# "Green Dragon" / "Tincture"



## DivideMySky (Feb 11, 2008)

Hey Guys - 

Back in my college days I used to be able to get this stuff called Green Dragon (or tincture - depending on where you got it) that was basically Everclear (or any other 160+ proof vodka) infused with THC. Does anyone have a recipe for this?
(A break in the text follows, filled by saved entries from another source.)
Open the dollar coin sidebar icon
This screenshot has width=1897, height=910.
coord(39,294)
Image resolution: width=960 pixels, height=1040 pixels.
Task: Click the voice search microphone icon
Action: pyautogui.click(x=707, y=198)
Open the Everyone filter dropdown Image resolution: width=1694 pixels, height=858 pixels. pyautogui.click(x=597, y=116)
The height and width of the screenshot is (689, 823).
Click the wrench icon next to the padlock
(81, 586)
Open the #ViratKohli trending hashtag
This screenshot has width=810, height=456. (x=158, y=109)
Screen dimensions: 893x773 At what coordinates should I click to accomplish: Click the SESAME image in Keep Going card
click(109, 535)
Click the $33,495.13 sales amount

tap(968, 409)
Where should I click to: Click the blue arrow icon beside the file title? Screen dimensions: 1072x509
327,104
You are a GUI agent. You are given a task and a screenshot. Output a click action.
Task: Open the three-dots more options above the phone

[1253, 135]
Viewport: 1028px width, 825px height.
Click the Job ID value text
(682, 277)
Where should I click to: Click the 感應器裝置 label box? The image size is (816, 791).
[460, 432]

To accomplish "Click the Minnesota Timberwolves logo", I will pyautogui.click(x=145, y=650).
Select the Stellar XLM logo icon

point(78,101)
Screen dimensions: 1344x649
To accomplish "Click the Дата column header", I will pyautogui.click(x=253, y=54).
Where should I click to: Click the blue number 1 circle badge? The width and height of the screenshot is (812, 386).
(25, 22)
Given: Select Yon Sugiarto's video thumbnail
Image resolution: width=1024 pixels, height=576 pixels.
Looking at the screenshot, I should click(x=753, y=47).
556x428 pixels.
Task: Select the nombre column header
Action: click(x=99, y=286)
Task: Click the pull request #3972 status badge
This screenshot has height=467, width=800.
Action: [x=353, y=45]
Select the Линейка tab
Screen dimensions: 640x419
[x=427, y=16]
Thanks!


----------



## Maxzimus (Feb 11, 2008)

take a quarter ounce of stems and seeds or buds put in 8 OZ of vodka or anything over 40% (40% is nice strong but not too strong  ) and let it sit one to six weeks, remember to shake every day, keep it dry dark place and enjoy it!

week or 2 weeks is enought, but time depends how much u got plant materials and how much u got boos!


----------



## Maxzimus (Feb 11, 2008)

and i forgot, 0.7 of 40%alc i advice u to use 15-30g sinsemilla. 15-20g its not so heavy but 29-36g it would be very hot shot... not much u need.

and before u mix materials and alcohol you should be take alcohol or liq lets say out in the bottle, some jar and then mix buds or what u use. mix hard, use some electronic wihpp machine.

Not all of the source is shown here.